Use of the cassock.
In England… and in Wales?… it was illegal to wear the cassock in public. Perhaps it still is. I believe there is a tale told that Queen Elizabeth paid the fine for John Paul II. Se non è vero….
In these USA, the Council of Baltimore, held in a time of real persecution of Catholics, it was determined that in public priests would wear the more secular frock coat, rather than the cassock. That policy, which shaped the old priests who shaped me, lingers in my practice. I don’t often go out in public in the cassock, but my resistance is … futile.
However, the erosion of our Catholic identity, and the erosion of priestly identity – directly related to each other – have led inexorably to a lack of comprehension of what a priest is, how to recognize one, etc. And priests haven’t made that easy.

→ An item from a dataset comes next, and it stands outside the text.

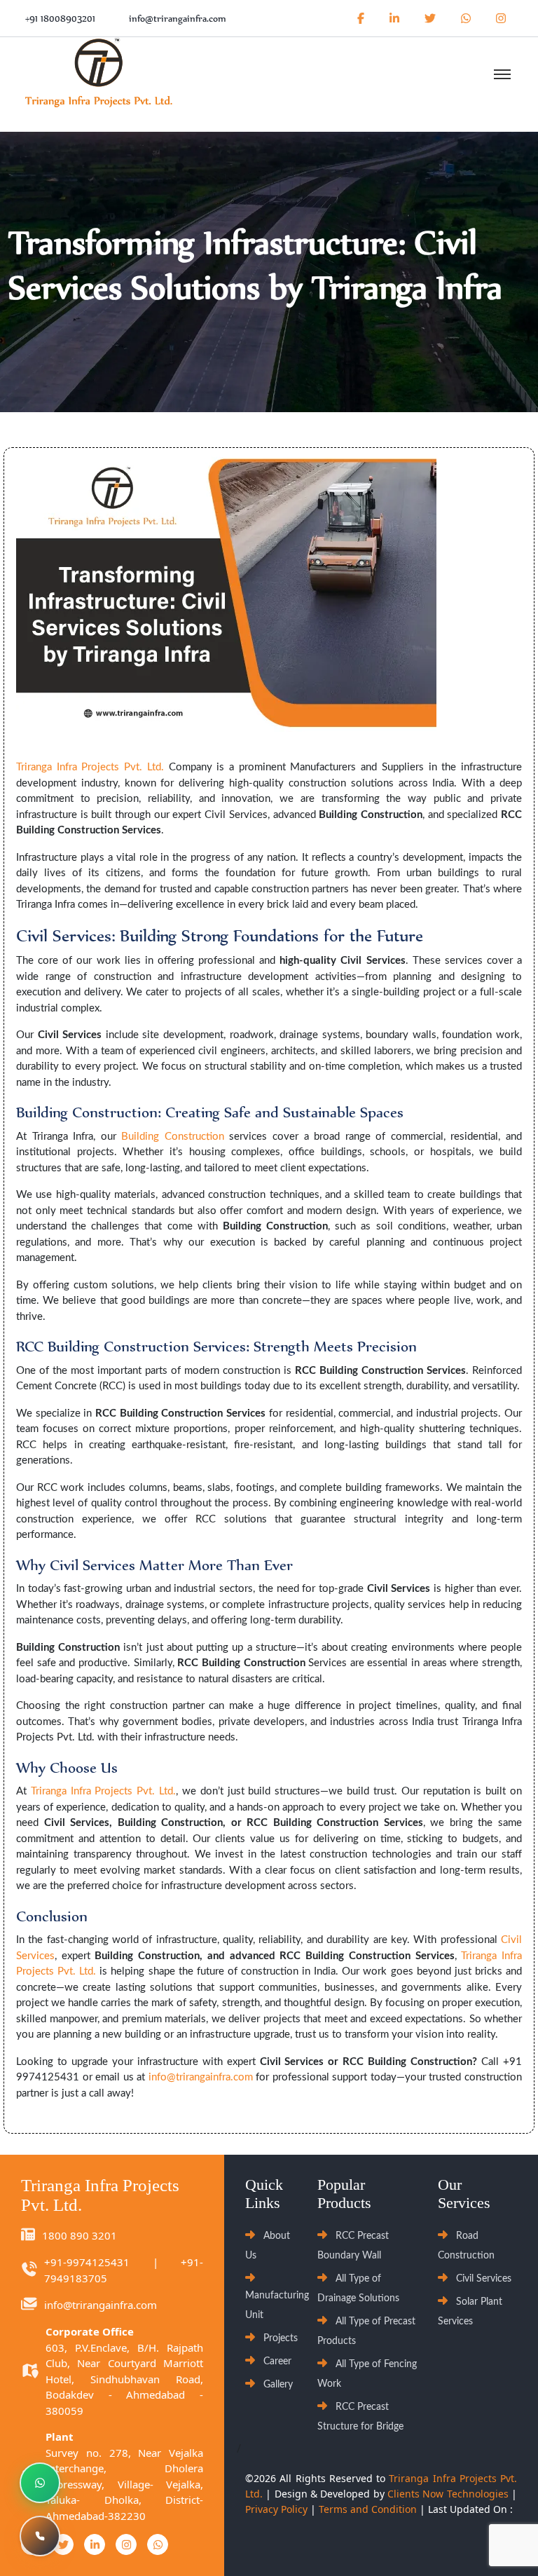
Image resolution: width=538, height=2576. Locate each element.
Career (277, 2361)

Now I read a story about a group of seminarians in clerical dress were denied entry to a pub in Cardiff, because the innkeeper thought they were in “fancy” dress or they were there for a “stag do”.
From The Telegraph:
Father Michael Doyle said the seven went to the pub in Quay Street to celebrate the ordination of Father Peter McLaren at Cardiff Metropolitan Cathedral of St David near Queen Street. He said it was a double celebration because Fr McLaren was the second to be ordained to the priesthood in a week.
He added that the City Arms was a favourite of his colleagues including the Archbishop of Cardiff, George Stack.
Fr Doyle said: “They arrived at the City Arms and they were dressed wearing the clerical collar. “The doorman basically said something along the lines of, ‘sorry gents, we have a policy of no fancy dress and no stag dos’.”